▶ DOCUMENT SOURCE
((
Renganaden Padayachy, ministre des Finances, Soodesh Callichurn, ministre du Travail, et Anjiv Ramdhany, ministre de la Fonction publique, ont animé une conférence de presse ce vendredi 9 août.

Zoom sur la nouvelle grille de salaires

 

C'est un sujet qui suscite de nombreuses réactions. Le réajustement des salaires établi par le gouvernement fait débat. Si certains applaudissent cette initiative, d’autres la qualifient de mesure électoraliste, à l’approche des législatives. En effet, la hausse salariale dans les secteurs public et privé, annoncée ce vendredi 9 août lors d’une conférence de presse animée par Renganaden Padayachy, ministre des Finances, Soodesh Callichurn, ministre du Travail, et Anjiv Ramdhany, ministre de la Fonction publique, fait couler beaucoup d’encre.

 

Des annonces concernant l’ajustement de la relativité des salaires pour les travailleurs du secteur public et un salaire de base pour les titulaires de diplômes et de degrés ont également été faites. Le ministre de la Fonction publique, Anjiv Ramdhany, a affirmé que les recommandations du Pay Research Bureau (PRB) concernant le versement d’une allocation aux employés du secteur public couvert par le bureau, à titre intérimaire, seront mises en œuvre et seront effectives à partir du 1er juillet, en attendant la publication du rapport principal. Il a indiqué que le versement de l’indemnité intérimaire prendra fin avec la mise en œuvre du rapport du PRB 2026. Le ministre Ramdhany a également souligné que l’allocation serait équivalente à 5 % du salaire de base dans l’échelle de traitement principale du rapport du PRB 2021, sous réserve d’un maximum de Rs 2 000.
))
▶ CONSIGNE ÉCRITE 1
D'après le document source, quel est le plafond de l'allocation intérimaire versée aux employés du secteur public ?
▶ CONSIGNE ÉCRITE 2
Énumérez, avec leur portefeuille, tous les ministres qui ont animé la conférence de presse mentionnée dans le document source.

▶ EXTRAIT DE DONNÉES
((
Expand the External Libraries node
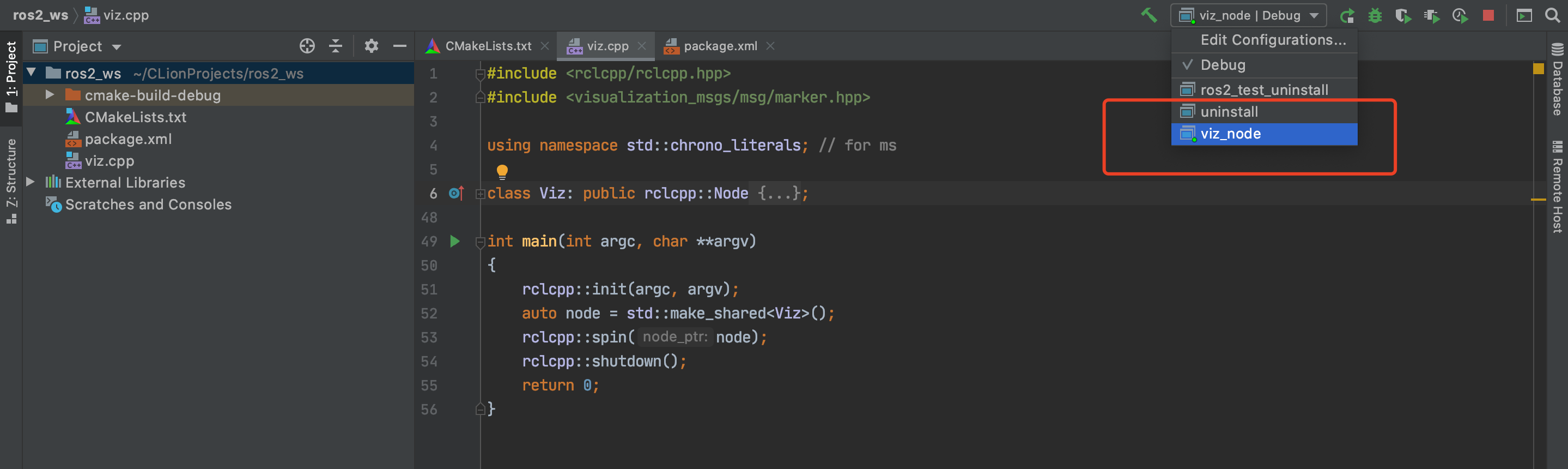Screen dimensions: 1568x469 (x=31, y=182)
))
▶ RÉPONSE COMPLÈTE 1
Rs 2 000.

▶ RÉPONSE COMPLÈTE 2
- Renganaden Padayachy, ministre des Finances
- Soodesh Callichurn, ministre du Travail
- Anjiv Ramdhany, ministre de la Fonction publique